**Required work**
Continue the text below on the Theatre of the Oppressed from where it stops.

What is the Theatre of the Oppressed (TO)?
Created by Brazilian visionary, Augusto Boal, Theatre of the Oppressed (TO) is a form of popular community-based education that uses theatre as a tool for transformation. Originally developed out of Boal’s work with peasant and worker populations, it is now used all over the world for social and political activism, conflict resolution, community building, therapy, and government legislation. Inspired by the vision of Paulo Freire and his landmark treatise on education, Pedagogy of the Oppressed, T.O. invites critical thinking. It is about analyzing rather than accepting, questioning rather than giving answers. It is also about “acting” rather than just talking. In T.O., the audience is not made of spectators but “spect-actors”. Through the evocative language of theatre, everyone is invited to share their opinion on the issues at hand. Boal’s books have been translated into over 35 languages, and the work radiates from his centres in Rio de Janeiro and Paris as well as Vancouver, Toronto, England, India, Germany, Austria, Sweden, Holland, Italy, Korea, Burkina Faso, Puerto Rico, and many others. In the U.S., active centres can be found in New York, Omaha, Los Angeles, and Port Townsend, WA. It is also practised on a grassroots level by teachers, social workers, therapists, and activists all over the world.
(description via Mandala Center For Change)
Why the Theatre of the Oppressed (TO)?

**Material supplied**
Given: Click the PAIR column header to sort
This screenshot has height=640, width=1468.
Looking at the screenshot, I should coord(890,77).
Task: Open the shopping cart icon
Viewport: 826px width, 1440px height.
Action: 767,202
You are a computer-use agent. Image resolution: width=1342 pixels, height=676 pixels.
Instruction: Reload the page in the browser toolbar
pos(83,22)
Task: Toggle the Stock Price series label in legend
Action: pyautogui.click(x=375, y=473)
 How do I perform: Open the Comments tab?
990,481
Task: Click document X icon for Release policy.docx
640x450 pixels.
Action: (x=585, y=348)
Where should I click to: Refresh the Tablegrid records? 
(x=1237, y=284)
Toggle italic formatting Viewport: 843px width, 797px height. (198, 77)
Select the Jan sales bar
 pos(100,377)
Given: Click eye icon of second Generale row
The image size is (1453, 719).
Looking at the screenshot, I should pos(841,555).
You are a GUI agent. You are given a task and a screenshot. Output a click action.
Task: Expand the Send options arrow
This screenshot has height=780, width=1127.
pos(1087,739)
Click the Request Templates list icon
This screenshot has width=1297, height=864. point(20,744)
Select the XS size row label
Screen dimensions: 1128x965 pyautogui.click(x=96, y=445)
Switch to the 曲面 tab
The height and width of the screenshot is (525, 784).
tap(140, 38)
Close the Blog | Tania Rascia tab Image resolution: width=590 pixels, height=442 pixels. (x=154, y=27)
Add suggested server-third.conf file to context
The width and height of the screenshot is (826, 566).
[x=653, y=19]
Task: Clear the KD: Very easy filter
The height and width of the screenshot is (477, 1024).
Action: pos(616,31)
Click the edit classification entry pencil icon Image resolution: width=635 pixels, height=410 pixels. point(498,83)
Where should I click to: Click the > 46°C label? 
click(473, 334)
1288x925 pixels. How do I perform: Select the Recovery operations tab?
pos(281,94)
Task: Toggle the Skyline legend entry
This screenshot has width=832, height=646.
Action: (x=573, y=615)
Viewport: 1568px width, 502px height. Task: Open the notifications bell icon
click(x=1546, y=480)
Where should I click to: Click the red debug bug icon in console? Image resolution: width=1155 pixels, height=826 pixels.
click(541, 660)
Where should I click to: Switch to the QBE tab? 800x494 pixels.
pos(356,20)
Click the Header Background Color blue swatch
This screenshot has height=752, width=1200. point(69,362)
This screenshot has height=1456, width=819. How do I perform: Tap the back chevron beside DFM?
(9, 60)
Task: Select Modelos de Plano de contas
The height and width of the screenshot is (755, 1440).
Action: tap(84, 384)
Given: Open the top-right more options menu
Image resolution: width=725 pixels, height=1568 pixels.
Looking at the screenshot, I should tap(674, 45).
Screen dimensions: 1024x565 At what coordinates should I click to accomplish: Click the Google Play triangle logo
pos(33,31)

**Response to the task**
Theatre of the Oppressed (TO) is an aesthetic method created by Brazilian playwright Augusto Boal that stimulates critical observation and representation of reality, envisioning the production of consciousness and concrete actions.
In the last decades’ Theater of the Oppressed games, exercises and techniques have become powerful tools for many practitioners across the world. It is a participatory art form that is meant and applied as an empowering and liberating practice that inspires individual and collective transformation.
NEWSPAPER THEATRE – This system of 12 techniques represents the first attempt that was made to create the Theatre of the Oppressed, by giving the audience the means of production rather than the finished artistic product. They are devised to help anyone to make a theatrical scene using a piece of news from a newspaper, or from any other written material, like reports of a political meeting, texts from the Bible, from the Constitution of a country, the Declaration of Human Rights, etc.
INVISIBLE THEATRE – To be a citizen does not mean merely to live in society, but to transform it. If I transform the clay into a statue, I become a Sculptor; if I transform the stones into a house, I become an architect; if I transform our society into something better for us all, I become a citizen. It is a direct intervention in society, on a precise theme of general interest, to provoke debate and to clarify the problem that must be solved. It shall never be violent since it aims to reveal the violence that exists in society, and not to reproduce it.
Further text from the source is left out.